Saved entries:

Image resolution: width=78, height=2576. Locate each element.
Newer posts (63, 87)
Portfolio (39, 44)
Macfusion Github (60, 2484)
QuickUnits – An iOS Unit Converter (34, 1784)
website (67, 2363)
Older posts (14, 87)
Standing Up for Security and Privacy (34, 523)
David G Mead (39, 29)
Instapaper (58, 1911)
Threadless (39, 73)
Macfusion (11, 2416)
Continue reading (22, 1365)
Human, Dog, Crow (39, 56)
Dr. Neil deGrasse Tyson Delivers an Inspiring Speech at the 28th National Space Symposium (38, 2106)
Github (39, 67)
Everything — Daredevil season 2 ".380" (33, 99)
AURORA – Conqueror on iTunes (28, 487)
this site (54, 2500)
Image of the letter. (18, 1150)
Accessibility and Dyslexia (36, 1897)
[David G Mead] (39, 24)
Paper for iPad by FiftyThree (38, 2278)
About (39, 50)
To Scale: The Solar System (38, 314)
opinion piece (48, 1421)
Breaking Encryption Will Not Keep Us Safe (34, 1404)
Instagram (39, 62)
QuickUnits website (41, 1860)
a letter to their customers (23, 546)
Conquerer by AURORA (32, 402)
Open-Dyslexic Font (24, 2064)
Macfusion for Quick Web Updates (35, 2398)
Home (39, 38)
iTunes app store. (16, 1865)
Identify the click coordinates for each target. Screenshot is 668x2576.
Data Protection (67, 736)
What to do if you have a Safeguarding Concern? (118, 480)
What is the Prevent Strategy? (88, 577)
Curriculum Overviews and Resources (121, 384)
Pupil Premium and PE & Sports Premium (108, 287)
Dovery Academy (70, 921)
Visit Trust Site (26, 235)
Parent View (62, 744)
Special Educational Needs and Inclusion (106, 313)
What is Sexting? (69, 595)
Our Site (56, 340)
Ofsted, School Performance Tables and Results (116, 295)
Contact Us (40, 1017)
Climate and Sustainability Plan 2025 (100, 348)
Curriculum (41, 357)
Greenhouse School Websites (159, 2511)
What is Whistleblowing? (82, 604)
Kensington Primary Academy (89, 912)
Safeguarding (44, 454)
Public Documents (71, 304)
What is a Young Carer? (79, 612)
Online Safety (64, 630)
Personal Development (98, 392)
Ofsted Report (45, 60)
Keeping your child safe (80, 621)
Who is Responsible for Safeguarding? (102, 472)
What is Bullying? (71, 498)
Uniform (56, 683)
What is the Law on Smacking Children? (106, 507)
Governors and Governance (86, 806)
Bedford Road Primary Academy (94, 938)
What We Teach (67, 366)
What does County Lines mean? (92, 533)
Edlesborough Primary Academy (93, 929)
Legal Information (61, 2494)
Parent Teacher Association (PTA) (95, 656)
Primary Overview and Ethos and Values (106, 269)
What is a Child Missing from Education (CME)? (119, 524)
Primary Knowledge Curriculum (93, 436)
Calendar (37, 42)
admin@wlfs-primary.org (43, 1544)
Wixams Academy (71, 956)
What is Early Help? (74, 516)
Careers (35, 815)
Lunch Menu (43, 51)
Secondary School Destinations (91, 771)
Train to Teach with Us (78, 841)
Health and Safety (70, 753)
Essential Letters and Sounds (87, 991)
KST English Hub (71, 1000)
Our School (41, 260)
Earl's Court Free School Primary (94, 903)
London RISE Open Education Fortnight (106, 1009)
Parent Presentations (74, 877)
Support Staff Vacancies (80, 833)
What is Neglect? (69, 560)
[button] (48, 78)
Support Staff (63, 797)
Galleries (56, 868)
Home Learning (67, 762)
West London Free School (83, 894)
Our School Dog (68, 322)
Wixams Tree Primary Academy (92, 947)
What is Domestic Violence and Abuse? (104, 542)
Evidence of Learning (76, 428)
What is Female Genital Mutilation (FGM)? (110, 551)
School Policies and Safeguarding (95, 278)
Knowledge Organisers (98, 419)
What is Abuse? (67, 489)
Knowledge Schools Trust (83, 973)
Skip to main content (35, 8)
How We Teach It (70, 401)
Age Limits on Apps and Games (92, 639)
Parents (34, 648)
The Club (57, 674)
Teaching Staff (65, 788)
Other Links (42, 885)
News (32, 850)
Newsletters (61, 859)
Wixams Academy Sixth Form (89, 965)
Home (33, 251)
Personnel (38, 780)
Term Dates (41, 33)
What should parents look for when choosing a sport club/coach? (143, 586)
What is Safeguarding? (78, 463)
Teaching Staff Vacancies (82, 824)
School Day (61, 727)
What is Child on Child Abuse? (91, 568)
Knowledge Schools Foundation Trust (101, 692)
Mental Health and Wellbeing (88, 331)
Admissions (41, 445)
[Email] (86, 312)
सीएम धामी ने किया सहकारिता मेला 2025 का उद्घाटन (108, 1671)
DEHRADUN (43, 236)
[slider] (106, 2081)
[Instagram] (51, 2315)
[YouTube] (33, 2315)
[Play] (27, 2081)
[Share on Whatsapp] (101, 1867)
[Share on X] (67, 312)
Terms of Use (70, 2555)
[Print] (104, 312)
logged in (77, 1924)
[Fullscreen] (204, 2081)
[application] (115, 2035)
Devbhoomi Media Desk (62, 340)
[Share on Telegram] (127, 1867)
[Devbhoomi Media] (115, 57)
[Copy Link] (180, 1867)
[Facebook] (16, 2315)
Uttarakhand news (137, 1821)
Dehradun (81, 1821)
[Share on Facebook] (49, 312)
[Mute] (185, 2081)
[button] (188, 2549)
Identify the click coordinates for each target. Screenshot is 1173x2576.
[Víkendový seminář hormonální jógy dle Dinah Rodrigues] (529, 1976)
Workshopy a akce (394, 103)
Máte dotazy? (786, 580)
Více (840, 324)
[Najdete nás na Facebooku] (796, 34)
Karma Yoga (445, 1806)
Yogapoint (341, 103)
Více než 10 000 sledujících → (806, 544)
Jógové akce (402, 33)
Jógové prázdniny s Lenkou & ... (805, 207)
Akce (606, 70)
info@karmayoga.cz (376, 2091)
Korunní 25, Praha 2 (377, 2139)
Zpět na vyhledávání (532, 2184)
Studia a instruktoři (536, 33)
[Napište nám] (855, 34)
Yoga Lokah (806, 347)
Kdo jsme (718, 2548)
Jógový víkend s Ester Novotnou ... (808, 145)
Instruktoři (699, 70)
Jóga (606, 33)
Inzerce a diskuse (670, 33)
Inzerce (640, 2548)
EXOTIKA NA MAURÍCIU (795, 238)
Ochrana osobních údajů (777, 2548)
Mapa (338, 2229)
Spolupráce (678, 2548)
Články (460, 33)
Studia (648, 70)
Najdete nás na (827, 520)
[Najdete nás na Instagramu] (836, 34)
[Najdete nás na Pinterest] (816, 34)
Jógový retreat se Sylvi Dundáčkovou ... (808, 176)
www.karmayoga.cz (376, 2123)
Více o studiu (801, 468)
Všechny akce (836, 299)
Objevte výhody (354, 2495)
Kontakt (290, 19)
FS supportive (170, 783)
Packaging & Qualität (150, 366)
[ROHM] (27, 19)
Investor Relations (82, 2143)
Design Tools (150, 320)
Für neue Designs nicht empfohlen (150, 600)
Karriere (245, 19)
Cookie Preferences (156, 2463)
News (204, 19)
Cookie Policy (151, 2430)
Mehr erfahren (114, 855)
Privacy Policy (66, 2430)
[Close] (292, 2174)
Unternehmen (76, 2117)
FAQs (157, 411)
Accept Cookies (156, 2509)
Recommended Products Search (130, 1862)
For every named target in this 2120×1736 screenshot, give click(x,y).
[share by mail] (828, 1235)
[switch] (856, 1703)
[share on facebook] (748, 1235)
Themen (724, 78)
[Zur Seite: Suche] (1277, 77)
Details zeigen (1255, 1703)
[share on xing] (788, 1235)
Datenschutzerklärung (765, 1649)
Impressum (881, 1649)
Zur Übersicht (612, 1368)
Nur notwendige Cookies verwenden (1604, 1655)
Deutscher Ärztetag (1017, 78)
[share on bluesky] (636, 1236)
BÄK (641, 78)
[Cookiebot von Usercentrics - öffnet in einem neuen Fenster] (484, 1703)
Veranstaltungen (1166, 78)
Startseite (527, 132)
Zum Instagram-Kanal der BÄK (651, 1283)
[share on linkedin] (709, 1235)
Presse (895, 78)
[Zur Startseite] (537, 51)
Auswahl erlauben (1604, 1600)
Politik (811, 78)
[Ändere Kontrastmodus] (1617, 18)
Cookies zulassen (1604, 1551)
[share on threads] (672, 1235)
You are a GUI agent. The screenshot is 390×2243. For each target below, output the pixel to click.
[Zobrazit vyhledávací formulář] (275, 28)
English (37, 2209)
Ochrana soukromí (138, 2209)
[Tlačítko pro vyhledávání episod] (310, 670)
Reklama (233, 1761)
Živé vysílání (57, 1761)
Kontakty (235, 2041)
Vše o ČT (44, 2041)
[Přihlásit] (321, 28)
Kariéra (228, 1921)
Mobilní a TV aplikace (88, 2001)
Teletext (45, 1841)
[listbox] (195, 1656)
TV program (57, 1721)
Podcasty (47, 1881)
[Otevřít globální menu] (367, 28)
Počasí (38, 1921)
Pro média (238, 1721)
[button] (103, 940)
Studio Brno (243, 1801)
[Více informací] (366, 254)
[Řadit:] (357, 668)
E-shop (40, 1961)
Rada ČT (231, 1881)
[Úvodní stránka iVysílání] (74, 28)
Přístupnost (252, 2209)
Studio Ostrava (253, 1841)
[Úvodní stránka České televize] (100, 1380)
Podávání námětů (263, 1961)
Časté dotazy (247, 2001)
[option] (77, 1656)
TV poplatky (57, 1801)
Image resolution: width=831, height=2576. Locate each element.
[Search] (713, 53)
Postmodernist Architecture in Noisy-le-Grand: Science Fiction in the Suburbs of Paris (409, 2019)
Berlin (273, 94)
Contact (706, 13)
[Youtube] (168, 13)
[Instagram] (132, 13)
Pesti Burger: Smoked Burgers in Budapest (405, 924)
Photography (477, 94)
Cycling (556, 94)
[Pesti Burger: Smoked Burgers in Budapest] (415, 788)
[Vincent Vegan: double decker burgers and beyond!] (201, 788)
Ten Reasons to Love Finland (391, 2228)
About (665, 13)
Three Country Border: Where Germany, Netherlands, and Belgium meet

THE PROBLEM: All lines in the entries above that hold the word "Open" need to be copied.

SOLUTION:
Open-Dyslexic Font (24, 2064)
London RISE Open Education Fortnight (106, 1009)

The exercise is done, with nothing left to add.